Regression with an Abalone Dataset

Overview

Today is the fourth day of 30 Kaggle Challenges in 30 Days. In the last three challenges, I concentrated on basic models and building a basic pipeline for the Kaggle competition. Today, I will deep-dive into other areas, like feature engineering or hyperparameter tuning, to optimize the model’s performance.

Problem Description

Today, we are solving the Kaggle Playground Season 4 Episode 4 problem. The dataset for this problem is synthetically generated by using the dataset from the UC Irvine Machine Learning Repository. Links for both are given below:

Kaggle Playground: Season 4, Episode 4
Abalone Dataset on UCI: Original Dataset

In this problem, we have to build a model to predict the age of an abalone from physical measurements. The evaluation metric for this competition is Root Mean Squared Logarithmic Error.

Data Exploration

Train Data: 90615 rows and 9 columns
Test Data: 60411 rows and 8 columns

The train data have one more column because it contains the target feature, Rings. You may wonder that our target must be age, so why does the train dataset have the target feature Rings? Well, in the original dataset, you calculate age by adding 1.5 to the number of rings, and the same goes here as well.

Missing Values

The train dataset doesn’t have any missing values. All features except Sex are numerical. The number of unique values for each of the features is given below:

Sex                  3
Length             157
Diameter           126
Height              90
Whole weight      3175
Whole weight.1    1799
Whole weight.2     979
Shell weight      1129
Rings               28

The following is the variable table from the source. Kaggle has replaced Shucked_weight with Whole weight.1 and Viscera_weight with Whole weight.2.

Variable Name Role Type Description Units Missing Values
Sex Feature Categorical M, F, and I (infant) no
Length Feature Continuous Longest shell measurement mm no
Diameter Feature Continuous Perpendicular to length mm no
Height Feature Continuous With meat in shell mm no
Whole_weight Feature Continuous Whole abalone grams no
Shucked_weight Feature Continuous Weight of meat grams no
Viscera_weight Feature Continuous Gut weight (after bleeding) grams no
Shell_weight Feature Continuous After being dried grams no
Rings Target Integer +1.5 gives the age in years no

I got this pictures from flickr and dimension website to understand the dimension.

Abalone

Target Feature: Rings

The rings are used to calculate age. The age of an abalone is determined by cutting the shell through the cone, staining it, and counting the number of rings through a microscope—a boring and time-consuming task, according to the researchers who collected data for this project.
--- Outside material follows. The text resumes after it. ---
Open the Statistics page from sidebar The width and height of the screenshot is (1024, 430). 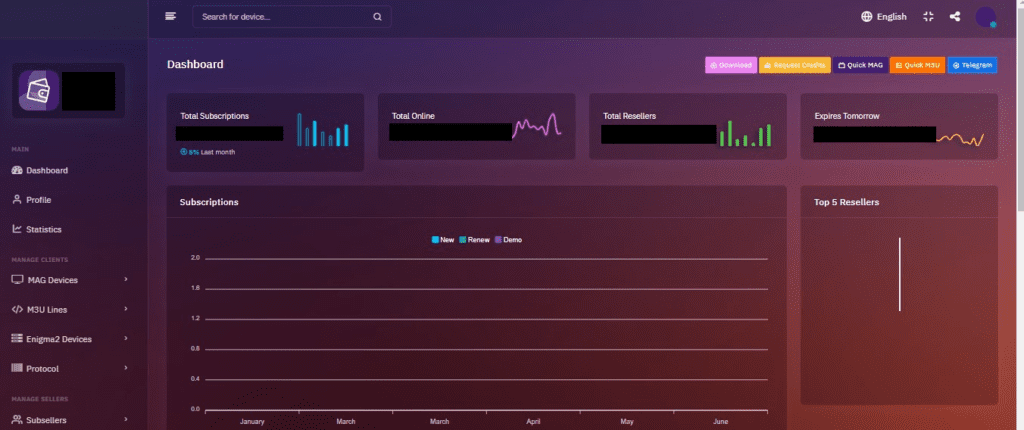coord(43,229)
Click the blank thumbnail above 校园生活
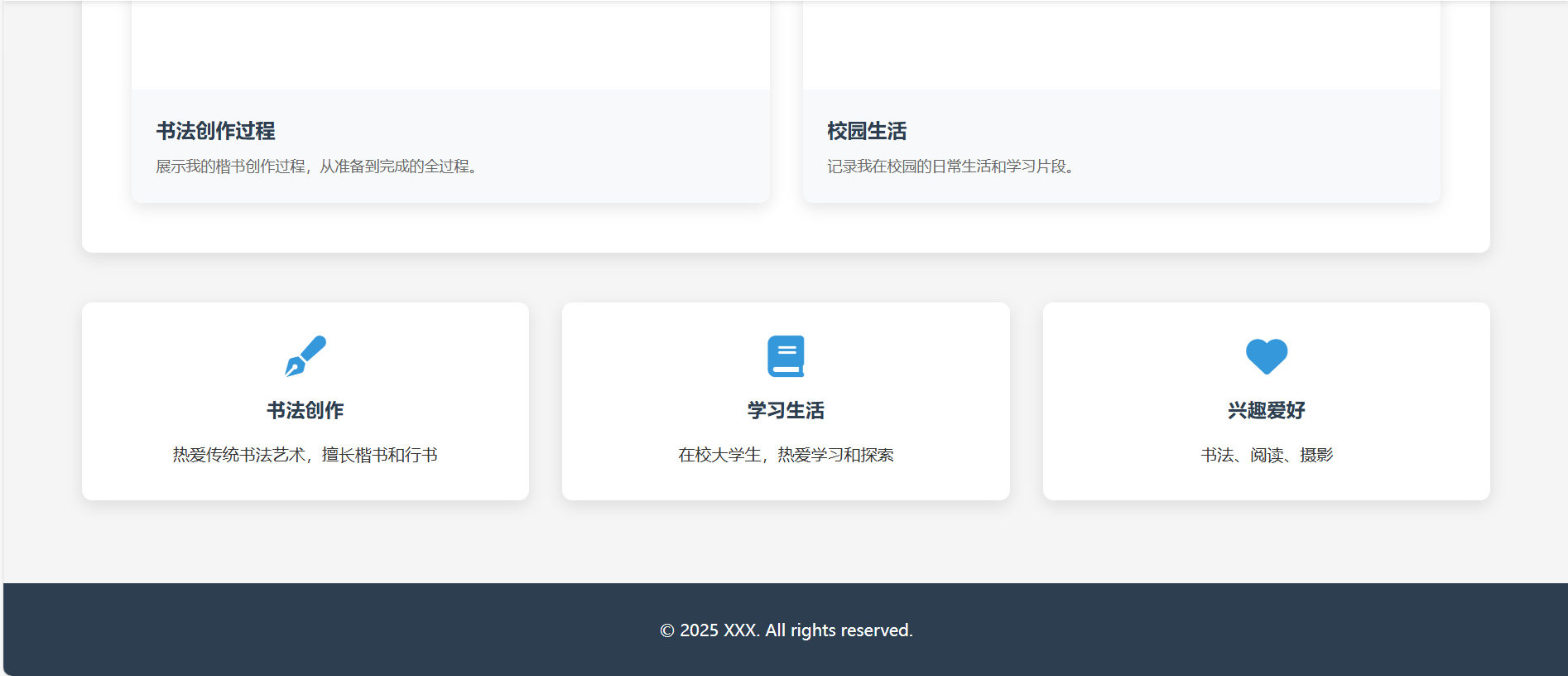The width and height of the screenshot is (1568, 676). [1121, 45]
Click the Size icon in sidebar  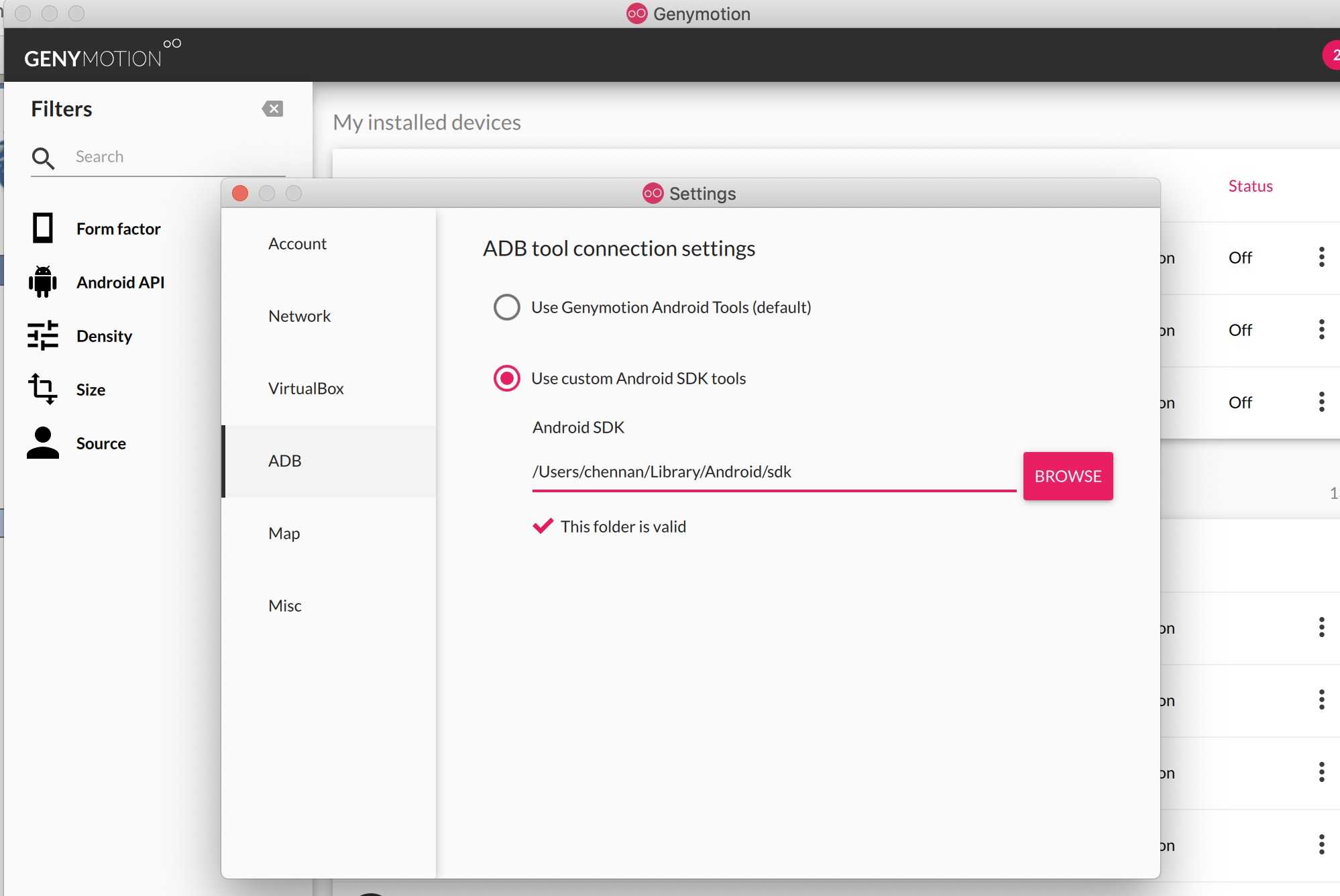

Distribution of Kaggle S4E4 Target Variable (Rings)

From the plot, we can see that there are some outliers. The median rings are 9, and most of the abalone have rings between 8 and 11.

Pipeline

Today, I tried using the pipeline to run all the preprocessing. Pipelines in scikit-learn help streamline the process by handling preprocessing and model training in one step, ensuring that all folds receive the same transformations and making the code modular and reusable.
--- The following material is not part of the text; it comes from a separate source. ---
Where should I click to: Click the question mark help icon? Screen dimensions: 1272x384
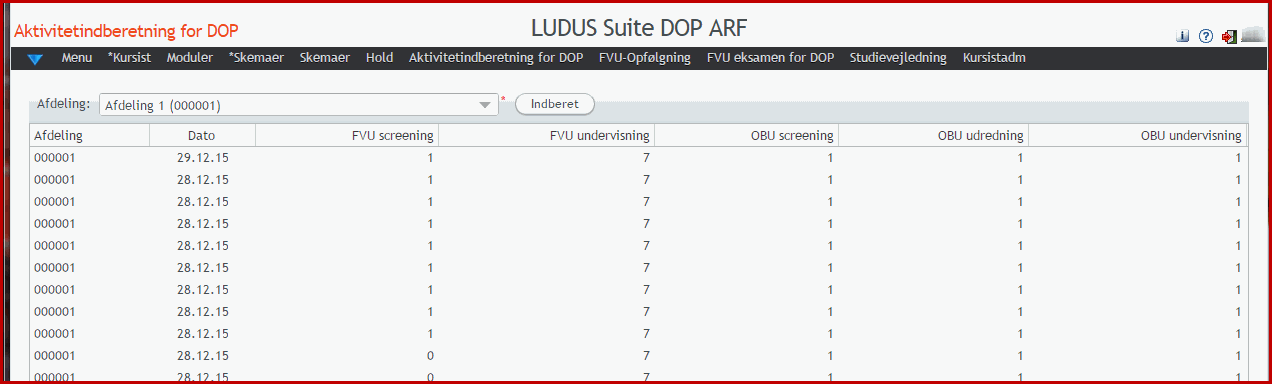pos(1205,36)
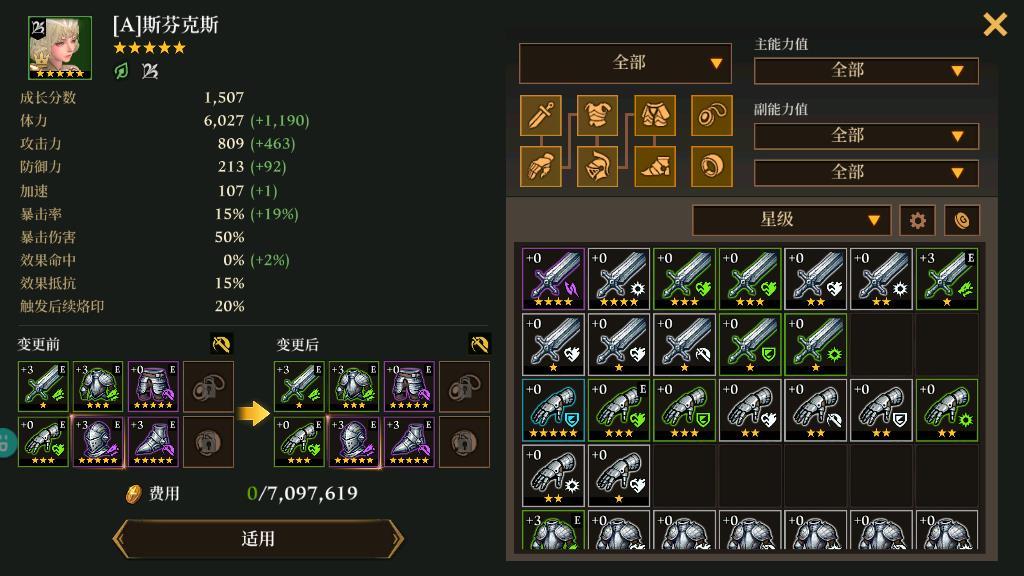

In our dataset, we have only one categorical variable, Sex, which I encoded using OneHotEncoder. The rest of the features are numerical features, which I scaled using the standard scaler from Sklearn.


def run(fold, model):
    # Import the data
    df = pd.read_csv(config.TRAINING_FILE)

    # Split the data into training and testing
    train = df[df.kfold != fold].reset_index(drop=True)
    test = df[df.kfold == fold].reset_index(drop=True)

    # Split the data into features and target
    X_train = train.drop(['id', 'Rings', 'kfold'], axis=1)
    X_test = test.drop(['id', 'Rings', 'kfold'], axis=1)

    y_train = train.Rings.values
    y_test = test.Rings.values

    # Define categorical and numerical columns
    categorical_cols = ['Sex']
    numerical_cols = [col for col in X_train.columns if col not in categorical_cols]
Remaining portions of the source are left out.